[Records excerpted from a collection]
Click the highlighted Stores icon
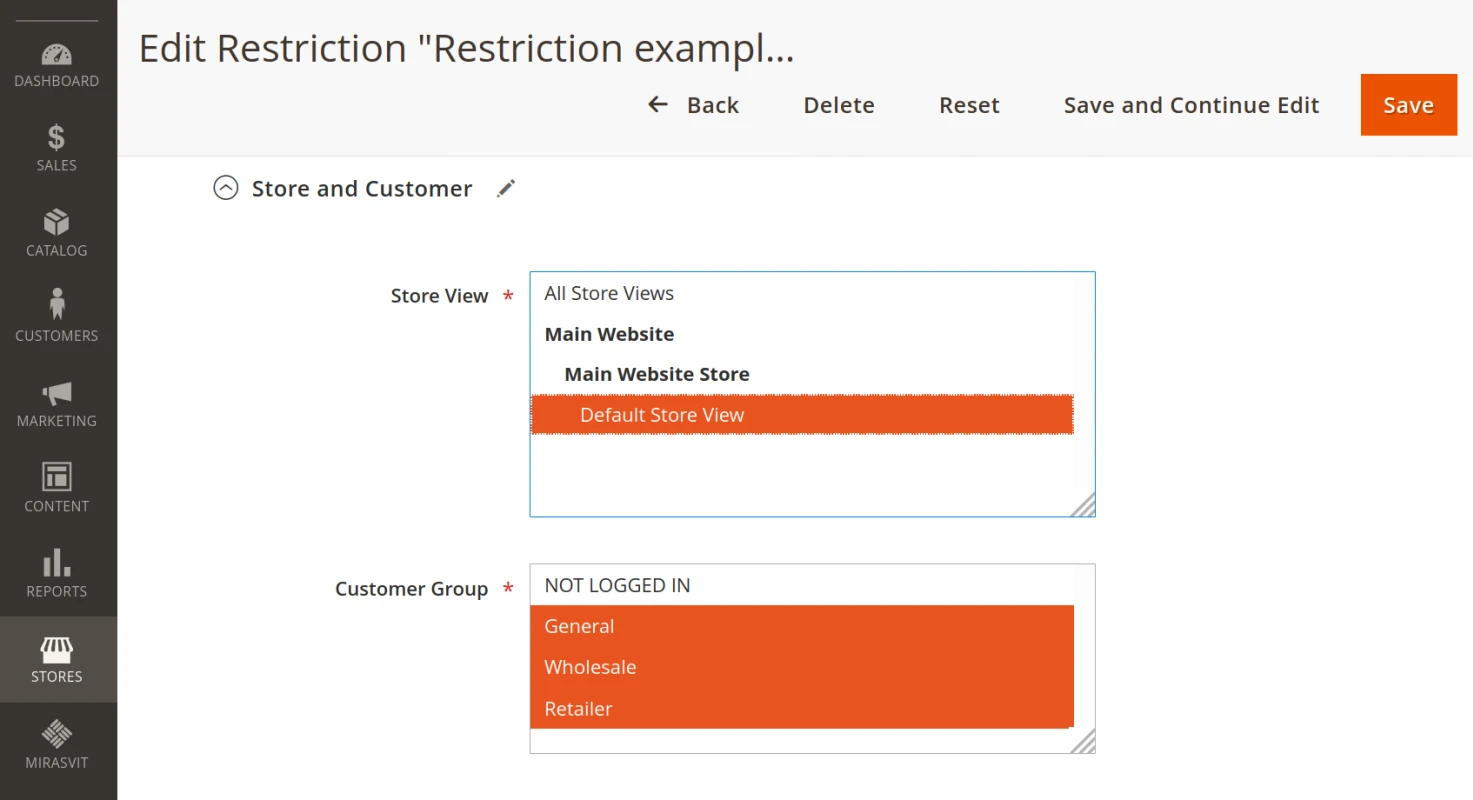The image size is (1473, 800). point(57,658)
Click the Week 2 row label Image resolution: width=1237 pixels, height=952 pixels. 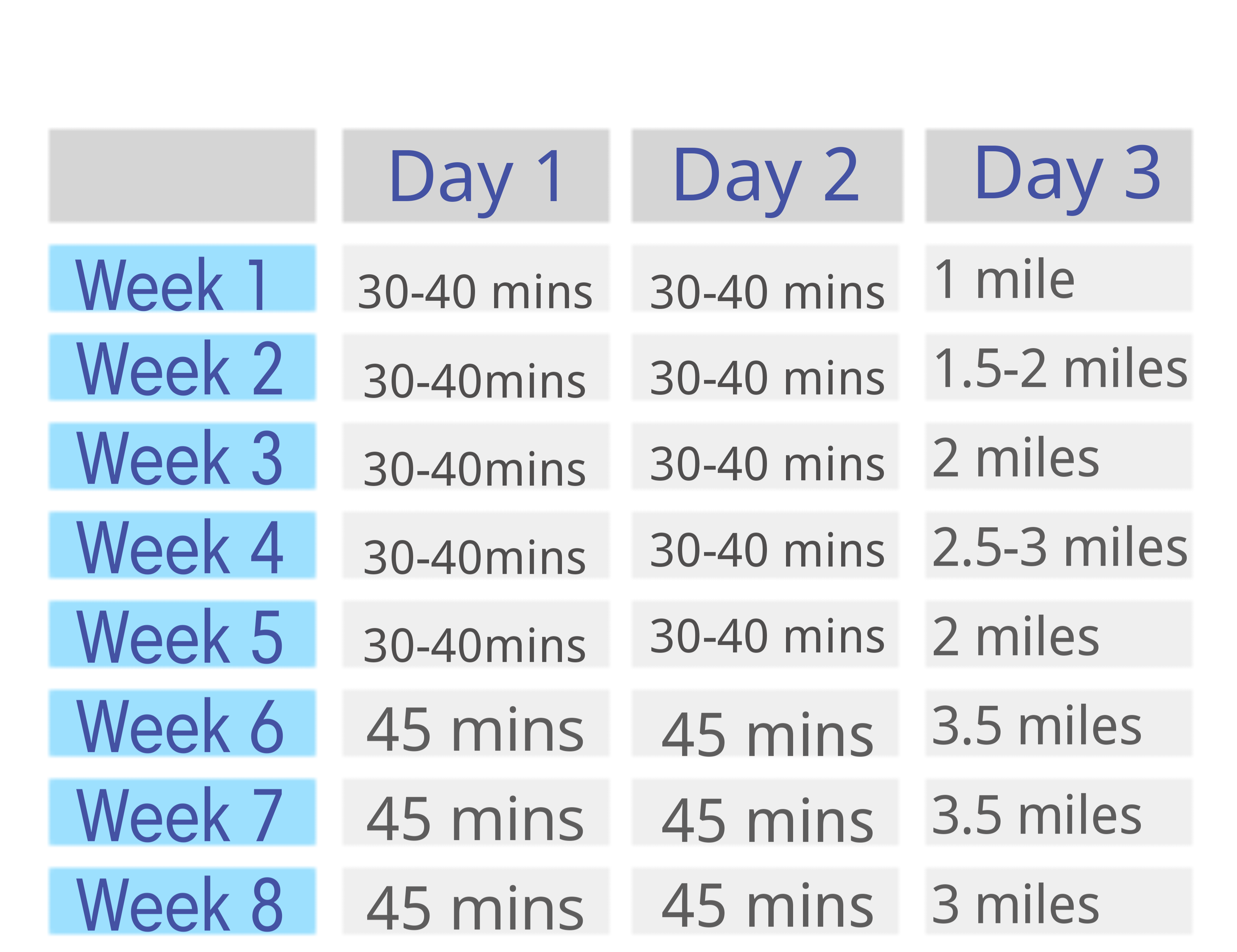[x=182, y=368]
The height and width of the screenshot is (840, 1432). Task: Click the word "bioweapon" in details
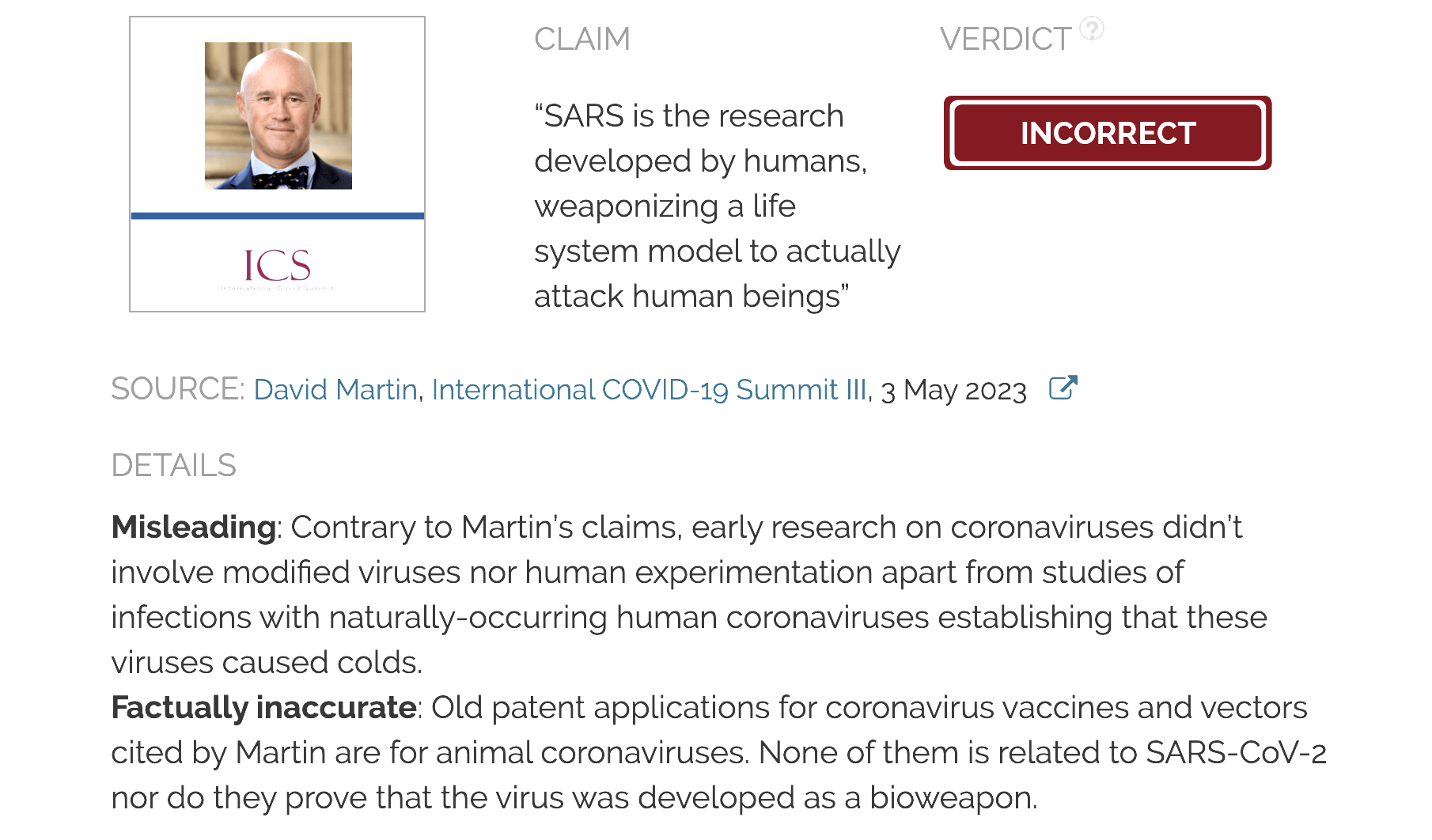click(x=952, y=797)
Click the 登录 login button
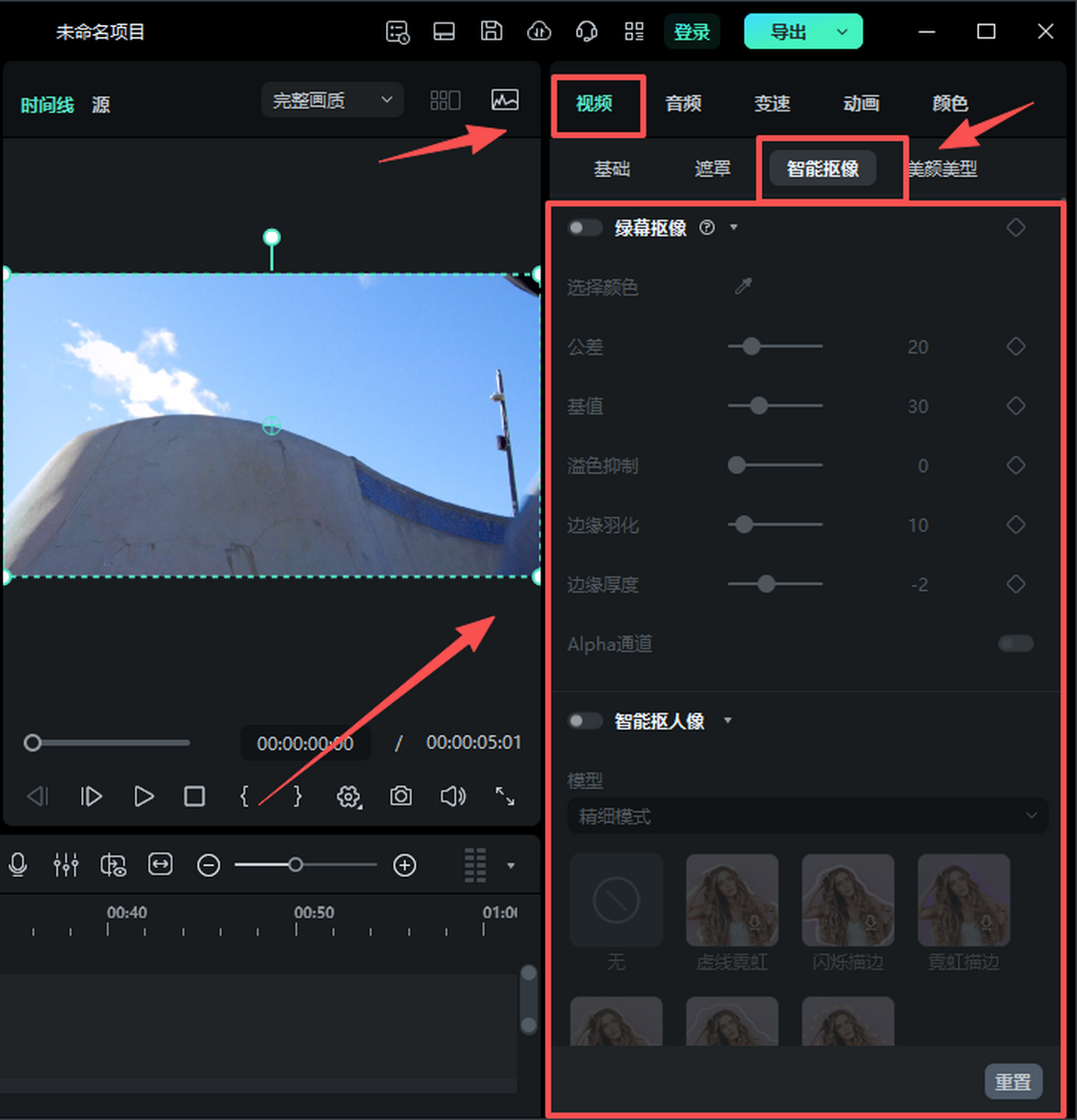Screen dimensions: 1077x1120 click(691, 31)
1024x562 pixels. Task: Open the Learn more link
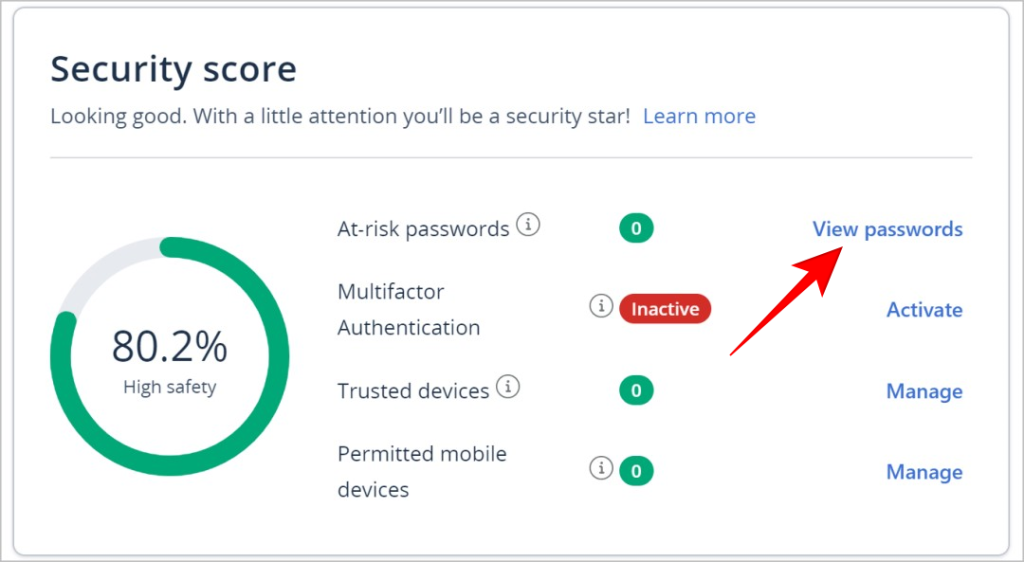[699, 116]
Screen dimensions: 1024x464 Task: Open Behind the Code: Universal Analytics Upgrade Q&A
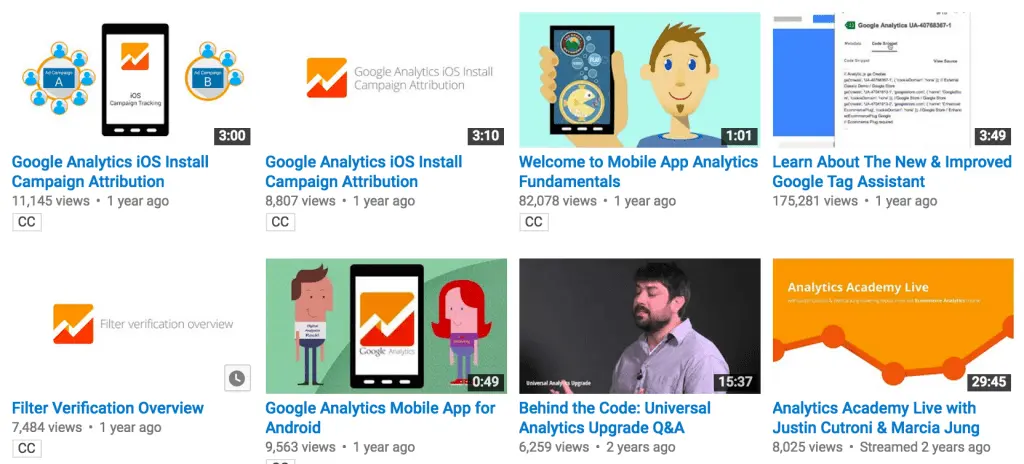615,418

▶ **Instructions for the task**
Nothing but the lines from the line containing "The height and" through the last line of the records above should be written out, exactly and without the pictures.

▶ **Task answer**
The height and width of the screenshot is (840, 1432). Task: Click the word "bioweapon" in details
click(x=952, y=797)
Click the 登录 login button
Screen dimensions: 1077x1120 click(691, 31)
1024x562 pixels. Task: Open the Learn more link
[699, 116]
Screen dimensions: 1024x464 Task: Open Behind the Code: Universal Analytics Upgrade Q&A
615,418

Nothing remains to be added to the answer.